• _What you need to do_: Starting at the line that contains "This screenshot has", return every line through the end of the data exactly, without pictures.

*** Begin section ***

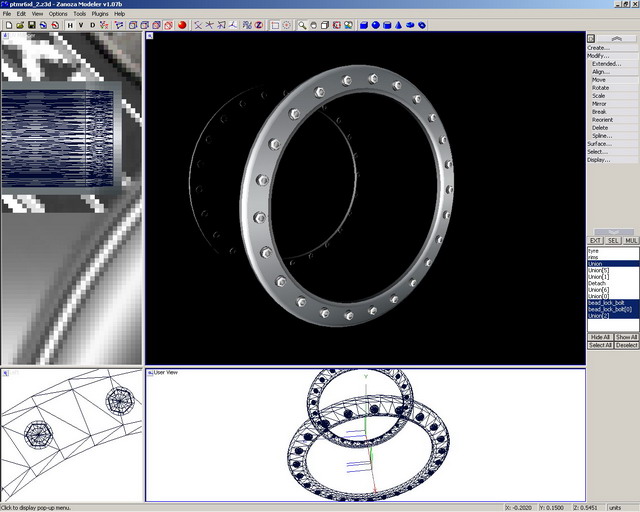Click the New file icon in toolbar
The width and height of the screenshot is (640, 512).
[7, 25]
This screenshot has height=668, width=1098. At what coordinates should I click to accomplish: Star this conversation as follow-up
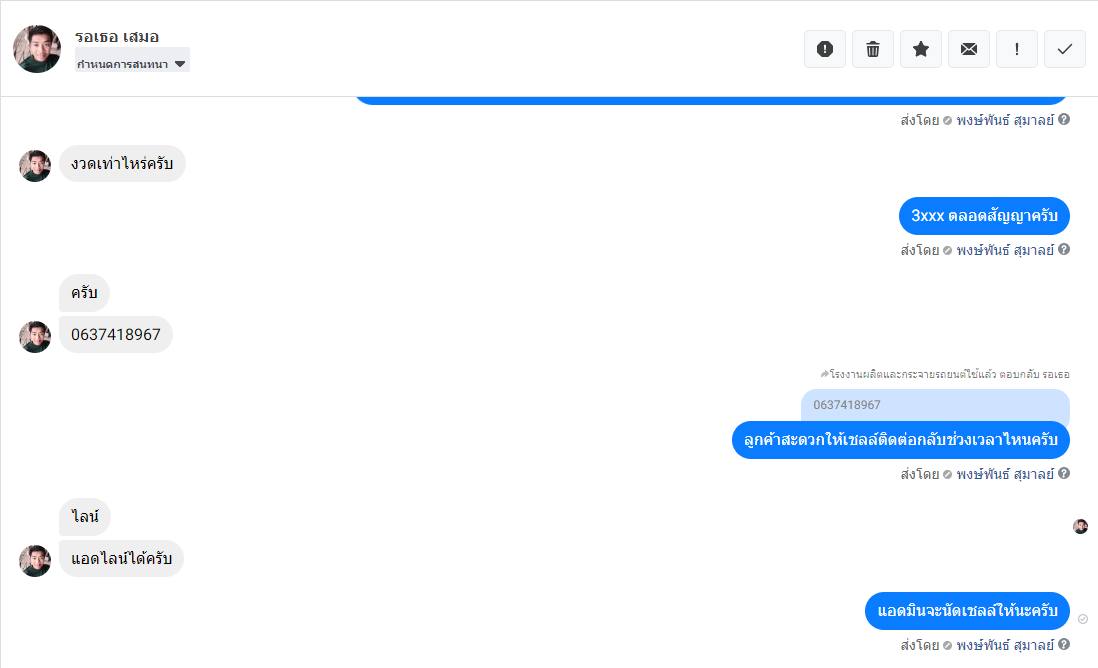point(921,49)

*** End section ***

• _Output for this exercise_:
This screenshot has height=668, width=1098. At what coordinates should I click to accomplish: Star this conversation as follow-up
point(921,49)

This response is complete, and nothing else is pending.